_TASK BRIEF:_
Locate each line in the records below that contains the word "computer", and copy those lines out in full.

_DATA SHOWN:_

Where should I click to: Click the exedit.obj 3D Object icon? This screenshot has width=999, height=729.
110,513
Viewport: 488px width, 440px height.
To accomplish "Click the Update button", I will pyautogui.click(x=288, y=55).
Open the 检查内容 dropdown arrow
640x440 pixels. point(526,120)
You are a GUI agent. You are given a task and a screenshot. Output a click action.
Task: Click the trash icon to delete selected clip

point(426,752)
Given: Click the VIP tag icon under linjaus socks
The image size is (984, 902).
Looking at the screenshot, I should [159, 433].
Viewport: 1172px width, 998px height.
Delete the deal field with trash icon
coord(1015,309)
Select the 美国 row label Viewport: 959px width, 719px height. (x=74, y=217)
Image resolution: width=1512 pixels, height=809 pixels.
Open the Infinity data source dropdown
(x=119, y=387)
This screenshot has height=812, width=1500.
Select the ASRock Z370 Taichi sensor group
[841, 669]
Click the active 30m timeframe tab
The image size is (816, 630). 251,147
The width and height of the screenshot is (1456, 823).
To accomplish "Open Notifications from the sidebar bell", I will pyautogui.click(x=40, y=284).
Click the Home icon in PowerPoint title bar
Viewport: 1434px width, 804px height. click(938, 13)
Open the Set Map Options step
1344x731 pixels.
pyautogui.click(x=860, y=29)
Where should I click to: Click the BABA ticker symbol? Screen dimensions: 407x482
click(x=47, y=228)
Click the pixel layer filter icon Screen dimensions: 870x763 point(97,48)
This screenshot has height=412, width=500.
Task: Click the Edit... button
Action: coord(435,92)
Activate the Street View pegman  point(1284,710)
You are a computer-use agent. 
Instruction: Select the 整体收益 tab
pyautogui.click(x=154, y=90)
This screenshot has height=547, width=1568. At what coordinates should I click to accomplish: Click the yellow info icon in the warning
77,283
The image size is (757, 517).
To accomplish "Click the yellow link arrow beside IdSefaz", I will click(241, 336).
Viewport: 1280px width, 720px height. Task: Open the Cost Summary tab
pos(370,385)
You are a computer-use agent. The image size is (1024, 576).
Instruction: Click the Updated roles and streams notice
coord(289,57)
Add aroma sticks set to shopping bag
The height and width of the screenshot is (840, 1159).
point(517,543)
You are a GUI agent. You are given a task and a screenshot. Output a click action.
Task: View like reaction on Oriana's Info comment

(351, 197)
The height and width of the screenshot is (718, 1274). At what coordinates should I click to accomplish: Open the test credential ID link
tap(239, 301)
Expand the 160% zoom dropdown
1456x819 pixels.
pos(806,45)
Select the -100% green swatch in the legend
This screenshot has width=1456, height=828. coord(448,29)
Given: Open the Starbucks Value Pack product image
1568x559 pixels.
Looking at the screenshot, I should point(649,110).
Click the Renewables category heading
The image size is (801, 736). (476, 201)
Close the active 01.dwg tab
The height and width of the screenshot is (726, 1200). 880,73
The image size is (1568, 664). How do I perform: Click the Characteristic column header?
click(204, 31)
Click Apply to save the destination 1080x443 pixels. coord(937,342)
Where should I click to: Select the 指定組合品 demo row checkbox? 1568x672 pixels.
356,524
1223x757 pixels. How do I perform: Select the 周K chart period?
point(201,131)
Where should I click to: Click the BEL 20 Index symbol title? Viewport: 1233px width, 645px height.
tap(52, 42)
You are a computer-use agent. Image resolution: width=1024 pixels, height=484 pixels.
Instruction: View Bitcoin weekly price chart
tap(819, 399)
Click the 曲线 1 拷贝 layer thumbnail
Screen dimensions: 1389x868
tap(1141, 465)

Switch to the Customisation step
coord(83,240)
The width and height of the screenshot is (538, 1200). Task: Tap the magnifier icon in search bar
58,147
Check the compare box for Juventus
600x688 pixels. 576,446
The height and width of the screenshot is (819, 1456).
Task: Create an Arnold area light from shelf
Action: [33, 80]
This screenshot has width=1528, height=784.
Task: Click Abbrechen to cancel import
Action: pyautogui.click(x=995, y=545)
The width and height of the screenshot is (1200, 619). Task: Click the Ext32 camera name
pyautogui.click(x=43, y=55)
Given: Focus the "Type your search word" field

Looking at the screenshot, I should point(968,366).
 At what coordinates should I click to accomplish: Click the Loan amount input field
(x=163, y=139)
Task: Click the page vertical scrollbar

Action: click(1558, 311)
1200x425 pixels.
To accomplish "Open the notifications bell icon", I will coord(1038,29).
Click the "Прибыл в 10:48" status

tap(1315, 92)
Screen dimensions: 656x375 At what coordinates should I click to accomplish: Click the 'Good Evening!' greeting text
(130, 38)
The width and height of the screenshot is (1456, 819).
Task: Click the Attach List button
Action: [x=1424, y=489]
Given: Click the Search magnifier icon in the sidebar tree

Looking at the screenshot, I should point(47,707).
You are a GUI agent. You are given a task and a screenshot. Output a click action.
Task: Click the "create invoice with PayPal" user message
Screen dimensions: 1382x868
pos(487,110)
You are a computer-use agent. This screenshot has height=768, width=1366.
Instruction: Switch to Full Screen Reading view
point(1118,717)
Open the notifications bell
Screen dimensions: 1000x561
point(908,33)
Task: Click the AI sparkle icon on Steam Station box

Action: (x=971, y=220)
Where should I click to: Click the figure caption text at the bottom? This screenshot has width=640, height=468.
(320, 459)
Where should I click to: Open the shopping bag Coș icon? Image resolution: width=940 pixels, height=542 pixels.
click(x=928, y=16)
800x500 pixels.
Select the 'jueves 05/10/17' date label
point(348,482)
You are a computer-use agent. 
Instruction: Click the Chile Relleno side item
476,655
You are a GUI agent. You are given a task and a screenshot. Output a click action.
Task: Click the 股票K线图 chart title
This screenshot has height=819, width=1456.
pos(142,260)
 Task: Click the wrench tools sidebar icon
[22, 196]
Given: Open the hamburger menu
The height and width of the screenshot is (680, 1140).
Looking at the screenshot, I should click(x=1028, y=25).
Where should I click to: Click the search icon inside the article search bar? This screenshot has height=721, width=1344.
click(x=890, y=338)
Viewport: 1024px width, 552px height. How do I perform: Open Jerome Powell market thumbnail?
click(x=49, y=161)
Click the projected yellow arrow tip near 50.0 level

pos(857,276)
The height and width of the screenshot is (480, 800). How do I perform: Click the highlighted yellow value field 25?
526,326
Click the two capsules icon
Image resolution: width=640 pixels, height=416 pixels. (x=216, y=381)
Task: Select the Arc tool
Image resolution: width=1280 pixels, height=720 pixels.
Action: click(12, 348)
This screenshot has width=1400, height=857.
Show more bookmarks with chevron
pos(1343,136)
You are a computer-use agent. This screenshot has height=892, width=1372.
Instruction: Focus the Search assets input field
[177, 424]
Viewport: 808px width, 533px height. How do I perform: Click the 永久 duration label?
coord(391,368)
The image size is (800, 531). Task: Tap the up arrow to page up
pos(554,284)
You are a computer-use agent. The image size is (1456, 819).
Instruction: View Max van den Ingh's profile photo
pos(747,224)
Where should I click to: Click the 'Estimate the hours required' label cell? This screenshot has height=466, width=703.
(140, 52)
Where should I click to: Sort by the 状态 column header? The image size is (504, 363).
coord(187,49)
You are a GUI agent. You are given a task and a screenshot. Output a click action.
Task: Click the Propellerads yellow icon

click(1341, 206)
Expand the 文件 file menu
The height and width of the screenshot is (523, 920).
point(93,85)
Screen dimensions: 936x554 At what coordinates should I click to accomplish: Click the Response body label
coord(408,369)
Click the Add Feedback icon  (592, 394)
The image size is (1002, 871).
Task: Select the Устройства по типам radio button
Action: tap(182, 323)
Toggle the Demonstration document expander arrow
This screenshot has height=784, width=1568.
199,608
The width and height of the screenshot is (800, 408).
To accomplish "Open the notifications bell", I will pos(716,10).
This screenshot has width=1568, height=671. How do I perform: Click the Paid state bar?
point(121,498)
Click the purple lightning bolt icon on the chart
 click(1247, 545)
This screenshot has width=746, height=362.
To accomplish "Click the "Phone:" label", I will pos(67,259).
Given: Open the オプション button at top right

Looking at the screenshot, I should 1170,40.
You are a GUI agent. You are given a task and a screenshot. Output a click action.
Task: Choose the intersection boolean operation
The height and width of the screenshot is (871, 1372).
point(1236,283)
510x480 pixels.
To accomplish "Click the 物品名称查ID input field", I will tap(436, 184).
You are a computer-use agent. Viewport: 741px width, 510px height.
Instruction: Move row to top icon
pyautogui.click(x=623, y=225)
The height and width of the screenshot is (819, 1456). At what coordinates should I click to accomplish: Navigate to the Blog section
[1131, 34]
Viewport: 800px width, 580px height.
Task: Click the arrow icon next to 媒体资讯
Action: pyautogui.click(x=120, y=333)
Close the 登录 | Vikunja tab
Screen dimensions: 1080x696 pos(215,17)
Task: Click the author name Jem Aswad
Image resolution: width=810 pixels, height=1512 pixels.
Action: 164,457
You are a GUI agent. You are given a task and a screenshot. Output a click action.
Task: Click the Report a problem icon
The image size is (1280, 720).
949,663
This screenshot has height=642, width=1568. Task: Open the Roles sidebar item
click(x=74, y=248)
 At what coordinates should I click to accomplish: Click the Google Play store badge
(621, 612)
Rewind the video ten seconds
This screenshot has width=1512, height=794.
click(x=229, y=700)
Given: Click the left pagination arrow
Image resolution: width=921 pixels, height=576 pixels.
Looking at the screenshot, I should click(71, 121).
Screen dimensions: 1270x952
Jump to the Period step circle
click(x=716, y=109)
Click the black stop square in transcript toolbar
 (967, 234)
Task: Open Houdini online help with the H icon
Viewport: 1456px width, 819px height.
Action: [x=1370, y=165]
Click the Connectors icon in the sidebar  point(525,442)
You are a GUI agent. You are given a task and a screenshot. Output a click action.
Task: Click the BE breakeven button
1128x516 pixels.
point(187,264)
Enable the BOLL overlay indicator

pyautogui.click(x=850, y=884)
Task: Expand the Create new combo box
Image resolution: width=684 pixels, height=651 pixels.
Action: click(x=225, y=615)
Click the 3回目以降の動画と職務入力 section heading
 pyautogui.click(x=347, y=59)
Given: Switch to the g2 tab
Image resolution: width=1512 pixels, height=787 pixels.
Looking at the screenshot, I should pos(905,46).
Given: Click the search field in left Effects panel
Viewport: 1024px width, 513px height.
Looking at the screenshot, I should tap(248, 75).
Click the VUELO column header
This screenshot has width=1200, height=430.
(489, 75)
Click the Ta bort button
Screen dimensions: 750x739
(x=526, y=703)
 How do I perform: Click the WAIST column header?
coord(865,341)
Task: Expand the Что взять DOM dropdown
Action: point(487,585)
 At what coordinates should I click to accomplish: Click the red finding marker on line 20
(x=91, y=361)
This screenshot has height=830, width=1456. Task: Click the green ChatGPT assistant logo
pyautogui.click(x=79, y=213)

_RESULT BELOW:_
You are a computer-use agent. 
You are a computer-use agent. The image size is (1024, 576).
You are a computer-use agent. Image resolution: width=1024 pixels, height=484 pixels.
You are a computer-use agent. This screenshot has height=768, width=1366.
You are a computer-use agent. 
You are a computer-use agent. This screenshot has height=892, width=1372.
You are a computer-use agent. The image size is (1456, 819).
You are a computer-use agent. Viewport: 741px width, 510px height.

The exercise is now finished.